The International Monetary Fund (IMF), in its latest World Economic Outlook report, cut its forecast for India’s gross domestic product (GDP) growth in financial year 2022-23 (FY23) by 60 basis points (bps) to 6.8 per cent, warning of a long and tough economic winter.
What The IMF Said:
“The outlook for India is for growth of 6.8 per cent in 2022, a 0.6 percentage point downgrade since the July forecast, reflecting a weaker-than-expected out-turn in the second quarter (April-June) and more subdued external demand,” the IMF said.
Changes From 1st Predictions:
In IMF parlance, 2022 would denote FY23 in case a nation follows a fiscal year starting April. For the rest, it would denote the current calendar year. In its July World Economic Outlook (WEO) report, the IMF had cut India’s FY23 growth forecast by 80 bps to 7.4 per cent. The IMF maintained a forecast of 6.1 per cent for FY24.
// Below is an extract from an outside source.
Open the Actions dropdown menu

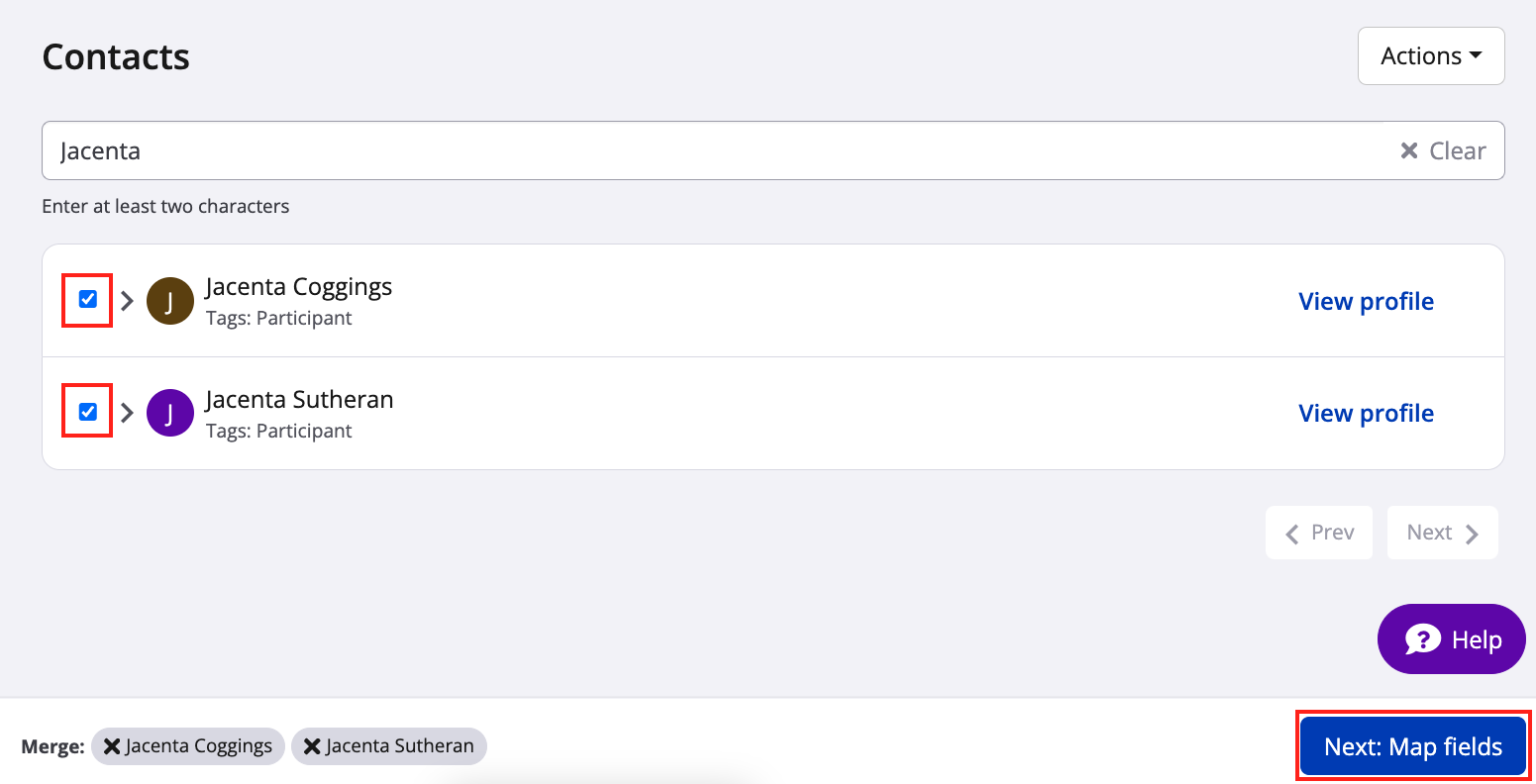pyautogui.click(x=1431, y=56)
Marking Of <7% GDP Growth:
With this, the IMF has joined other agencies that see India’s GDP growing below 7 per cent in this financial year, including the World Bank and State Bank of India. “The global economy continues to face steep challenges, shaped by the lingering effects of three powerful forces: The Russian invasion of Ukraine, a cost-of-living crisis caused by persistent and broadening inflation pressures, and the slowdown in China,” said IMF Economic Counsellor Pierre-Olivier Gourinchas. Gourinchas added that the current global shocks will re-open “economic wounds” that were only partially healed following the pandemic.
The Prospects Of World Economy:
The agency kept its global growth forecast for 2022 unchanged at 3.2 per cent, but cut it by 20 bps to 2.7 per cent in 2023, with a 25 per cent chance that it may slip below 2 per cent. “More than a third of the global economy will contract in 2023, while the three largest economies—the United States, the European Union, and China—will continue to stall. In short, the worst is yet to come, and for many people 2023 will feel like a recession,” Gourinchas said.
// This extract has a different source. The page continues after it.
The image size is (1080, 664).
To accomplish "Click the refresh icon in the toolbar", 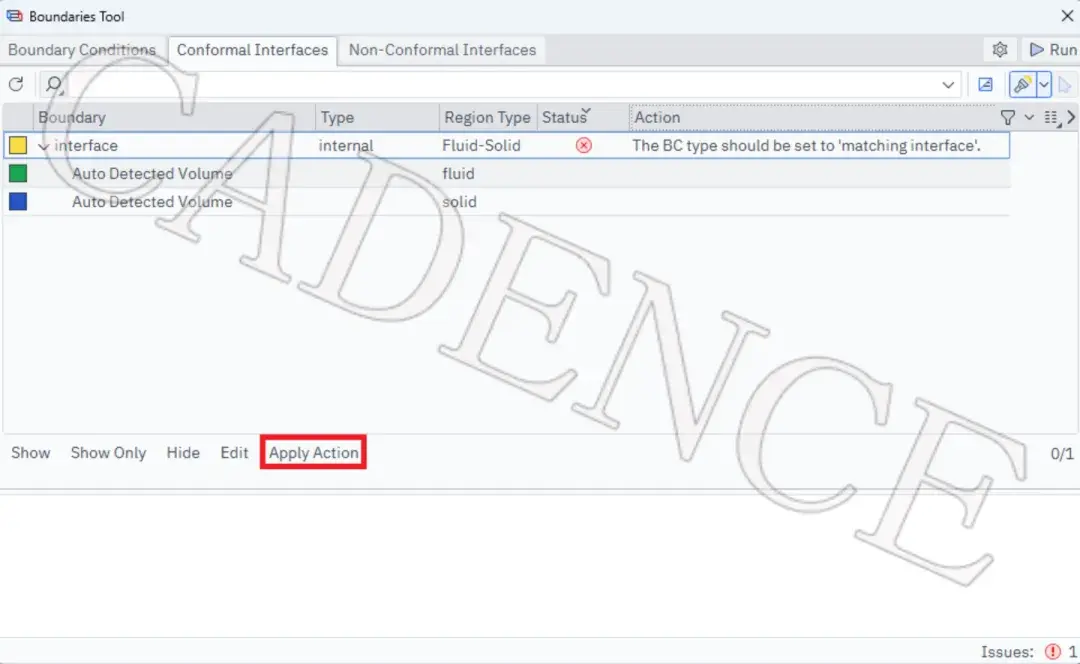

Inflation, The Biggest Hurdle:
The IMF said while central banks remained focused on monetary tightening to curb inflation, there are risks to both under-tightening and over-tightening, and, hence, monetary authorities the world over should calibrate tightening and remain focused on taming inflation. “As the global economy is headed for stormy waters, financial turmoil may well erupt, prompting investors to seek the protection of safe-haven investments, such as US Treasuries, and pushing the dollar even higher. Now is the time for emerging market policymakers to batten down the hatches,” the agency said.
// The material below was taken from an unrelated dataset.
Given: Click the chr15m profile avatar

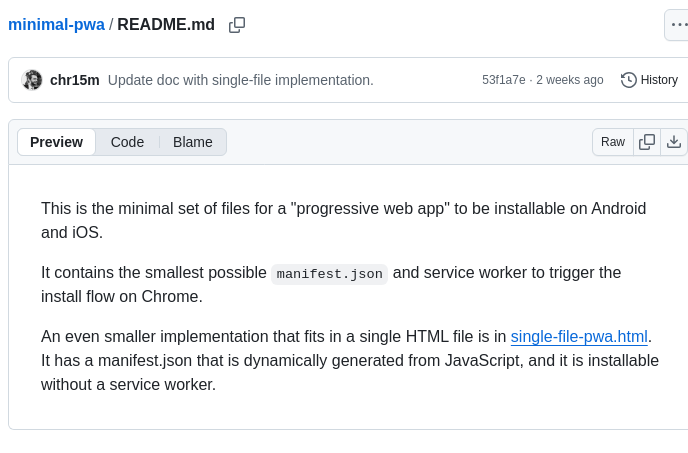Looking at the screenshot, I should [x=32, y=80].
The IMF said the global economy’s future rests critically on the successful calibration of monetary policy, the course of the war in Ukraine, and the possibility of further pandemic-related supply-side disruptions, for example, in China. It said global inflation could rise from 4.7 per cent in 2021 to 8.8 per cent in 2022, but predicted that it would decline to 6.5 per cent in 2023 and to 4.1 per cent in 2024. About a third of the world economy faces two consecutive quarters of negative growth this year, the IMF added.